Print the data below verbatim, starting with the line that contains "Save the place" and going on through the line that contains "1036x790 pixels. 959,718", both included.

======== Task data ========

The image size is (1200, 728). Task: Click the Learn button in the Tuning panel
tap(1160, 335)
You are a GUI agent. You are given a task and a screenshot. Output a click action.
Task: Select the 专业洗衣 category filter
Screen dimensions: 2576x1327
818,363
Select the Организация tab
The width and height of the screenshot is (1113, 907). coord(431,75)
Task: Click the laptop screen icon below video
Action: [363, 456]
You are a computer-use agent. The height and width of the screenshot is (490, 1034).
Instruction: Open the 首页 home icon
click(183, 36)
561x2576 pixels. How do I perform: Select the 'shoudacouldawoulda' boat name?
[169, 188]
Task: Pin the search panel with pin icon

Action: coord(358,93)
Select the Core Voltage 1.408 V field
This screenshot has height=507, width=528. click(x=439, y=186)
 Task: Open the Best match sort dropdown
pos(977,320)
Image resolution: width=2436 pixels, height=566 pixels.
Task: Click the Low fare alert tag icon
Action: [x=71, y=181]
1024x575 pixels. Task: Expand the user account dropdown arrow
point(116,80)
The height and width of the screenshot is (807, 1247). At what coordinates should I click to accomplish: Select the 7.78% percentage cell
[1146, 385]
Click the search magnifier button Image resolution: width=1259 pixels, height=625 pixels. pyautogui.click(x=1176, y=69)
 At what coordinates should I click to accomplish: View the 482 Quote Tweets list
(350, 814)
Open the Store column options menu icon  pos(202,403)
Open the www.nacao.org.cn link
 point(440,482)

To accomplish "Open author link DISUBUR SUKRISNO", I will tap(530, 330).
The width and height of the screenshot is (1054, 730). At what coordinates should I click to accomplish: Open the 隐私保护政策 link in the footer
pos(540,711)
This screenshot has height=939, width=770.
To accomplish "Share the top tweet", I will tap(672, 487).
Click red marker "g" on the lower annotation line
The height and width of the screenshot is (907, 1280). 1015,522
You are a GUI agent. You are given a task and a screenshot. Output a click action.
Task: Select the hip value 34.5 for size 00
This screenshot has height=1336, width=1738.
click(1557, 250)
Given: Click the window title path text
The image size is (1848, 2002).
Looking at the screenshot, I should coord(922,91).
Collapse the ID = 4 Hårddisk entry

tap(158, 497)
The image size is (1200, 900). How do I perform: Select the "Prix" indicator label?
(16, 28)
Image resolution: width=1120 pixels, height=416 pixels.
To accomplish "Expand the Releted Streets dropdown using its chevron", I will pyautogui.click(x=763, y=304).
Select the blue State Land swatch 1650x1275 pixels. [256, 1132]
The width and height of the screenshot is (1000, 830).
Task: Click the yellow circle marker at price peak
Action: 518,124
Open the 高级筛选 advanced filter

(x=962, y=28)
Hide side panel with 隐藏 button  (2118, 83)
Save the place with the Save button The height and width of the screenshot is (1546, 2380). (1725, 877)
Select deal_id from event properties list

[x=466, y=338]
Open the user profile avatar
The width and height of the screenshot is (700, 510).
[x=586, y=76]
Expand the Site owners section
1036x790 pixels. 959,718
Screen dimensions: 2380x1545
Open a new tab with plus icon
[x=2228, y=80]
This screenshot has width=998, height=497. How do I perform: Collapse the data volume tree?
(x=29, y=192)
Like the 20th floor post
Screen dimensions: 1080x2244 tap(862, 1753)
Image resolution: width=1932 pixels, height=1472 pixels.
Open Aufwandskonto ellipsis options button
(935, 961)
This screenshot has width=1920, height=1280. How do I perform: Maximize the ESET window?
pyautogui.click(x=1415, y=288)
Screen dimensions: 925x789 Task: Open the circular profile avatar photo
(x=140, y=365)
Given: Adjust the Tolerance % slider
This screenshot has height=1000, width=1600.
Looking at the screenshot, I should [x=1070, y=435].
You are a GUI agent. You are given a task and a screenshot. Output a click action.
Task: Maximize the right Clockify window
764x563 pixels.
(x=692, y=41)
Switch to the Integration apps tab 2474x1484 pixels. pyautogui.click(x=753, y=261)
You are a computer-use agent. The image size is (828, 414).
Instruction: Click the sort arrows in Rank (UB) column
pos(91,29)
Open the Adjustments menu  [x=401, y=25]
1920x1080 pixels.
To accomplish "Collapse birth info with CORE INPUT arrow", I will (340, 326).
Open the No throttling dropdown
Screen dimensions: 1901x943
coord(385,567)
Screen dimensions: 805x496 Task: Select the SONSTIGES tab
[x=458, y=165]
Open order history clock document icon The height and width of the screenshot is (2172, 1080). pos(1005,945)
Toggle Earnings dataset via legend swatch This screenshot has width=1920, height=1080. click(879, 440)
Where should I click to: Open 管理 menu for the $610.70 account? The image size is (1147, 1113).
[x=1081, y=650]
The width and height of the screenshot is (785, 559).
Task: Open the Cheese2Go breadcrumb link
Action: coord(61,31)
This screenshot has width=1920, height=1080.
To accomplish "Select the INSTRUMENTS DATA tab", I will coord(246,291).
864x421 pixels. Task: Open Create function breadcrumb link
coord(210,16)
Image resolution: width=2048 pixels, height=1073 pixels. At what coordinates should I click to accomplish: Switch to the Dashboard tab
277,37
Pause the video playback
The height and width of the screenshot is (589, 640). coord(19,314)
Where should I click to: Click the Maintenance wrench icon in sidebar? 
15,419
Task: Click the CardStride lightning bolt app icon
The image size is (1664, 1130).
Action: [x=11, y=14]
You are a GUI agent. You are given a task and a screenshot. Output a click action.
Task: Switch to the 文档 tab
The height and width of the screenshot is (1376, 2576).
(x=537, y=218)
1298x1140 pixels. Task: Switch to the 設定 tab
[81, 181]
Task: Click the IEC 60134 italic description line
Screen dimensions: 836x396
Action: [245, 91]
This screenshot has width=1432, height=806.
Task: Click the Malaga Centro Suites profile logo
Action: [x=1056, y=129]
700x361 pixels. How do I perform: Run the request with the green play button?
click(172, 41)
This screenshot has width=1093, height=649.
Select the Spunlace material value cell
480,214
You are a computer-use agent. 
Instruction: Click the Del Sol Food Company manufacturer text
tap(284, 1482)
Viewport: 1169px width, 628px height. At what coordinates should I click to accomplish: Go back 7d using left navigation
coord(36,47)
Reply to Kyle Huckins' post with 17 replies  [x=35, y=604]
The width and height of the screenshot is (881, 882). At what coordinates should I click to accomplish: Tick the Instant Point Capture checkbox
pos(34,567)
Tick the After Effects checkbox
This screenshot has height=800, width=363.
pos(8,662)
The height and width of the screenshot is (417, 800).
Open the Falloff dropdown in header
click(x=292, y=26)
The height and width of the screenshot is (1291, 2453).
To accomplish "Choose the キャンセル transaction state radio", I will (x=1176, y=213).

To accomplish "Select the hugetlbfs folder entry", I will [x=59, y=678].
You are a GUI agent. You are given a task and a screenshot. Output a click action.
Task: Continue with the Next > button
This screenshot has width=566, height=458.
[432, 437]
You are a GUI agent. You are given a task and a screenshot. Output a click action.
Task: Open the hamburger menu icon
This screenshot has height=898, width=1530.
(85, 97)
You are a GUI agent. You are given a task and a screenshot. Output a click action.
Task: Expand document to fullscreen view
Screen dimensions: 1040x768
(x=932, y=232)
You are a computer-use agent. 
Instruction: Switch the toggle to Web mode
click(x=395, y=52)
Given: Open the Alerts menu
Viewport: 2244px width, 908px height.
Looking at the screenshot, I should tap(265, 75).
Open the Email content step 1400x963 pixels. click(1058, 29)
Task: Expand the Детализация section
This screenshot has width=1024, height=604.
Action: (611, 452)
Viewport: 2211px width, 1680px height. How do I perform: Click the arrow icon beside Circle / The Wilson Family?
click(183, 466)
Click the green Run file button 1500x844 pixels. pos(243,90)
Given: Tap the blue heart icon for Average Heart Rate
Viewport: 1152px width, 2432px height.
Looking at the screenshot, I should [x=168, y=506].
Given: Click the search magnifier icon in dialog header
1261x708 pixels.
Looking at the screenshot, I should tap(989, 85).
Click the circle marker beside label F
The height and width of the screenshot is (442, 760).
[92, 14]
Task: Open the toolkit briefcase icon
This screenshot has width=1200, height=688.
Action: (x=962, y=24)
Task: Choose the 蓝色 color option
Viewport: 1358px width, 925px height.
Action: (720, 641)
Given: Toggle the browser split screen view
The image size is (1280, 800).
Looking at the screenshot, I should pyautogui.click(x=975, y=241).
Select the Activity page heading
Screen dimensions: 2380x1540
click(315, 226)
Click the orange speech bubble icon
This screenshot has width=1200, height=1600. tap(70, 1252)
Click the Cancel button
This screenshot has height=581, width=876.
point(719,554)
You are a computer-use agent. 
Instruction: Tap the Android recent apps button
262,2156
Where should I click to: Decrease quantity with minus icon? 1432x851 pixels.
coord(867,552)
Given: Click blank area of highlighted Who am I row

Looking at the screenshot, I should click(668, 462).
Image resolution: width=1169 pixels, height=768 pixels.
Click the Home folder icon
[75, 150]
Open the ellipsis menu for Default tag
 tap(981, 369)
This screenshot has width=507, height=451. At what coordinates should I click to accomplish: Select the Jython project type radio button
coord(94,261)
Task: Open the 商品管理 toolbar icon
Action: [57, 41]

========

» **Reply**
Save the place with the Save button The height and width of the screenshot is (1546, 2380). (1725, 877)
Select deal_id from event properties list

[x=466, y=338]
Open the user profile avatar
The width and height of the screenshot is (700, 510).
[x=586, y=76]
Expand the Site owners section
1036x790 pixels. 959,718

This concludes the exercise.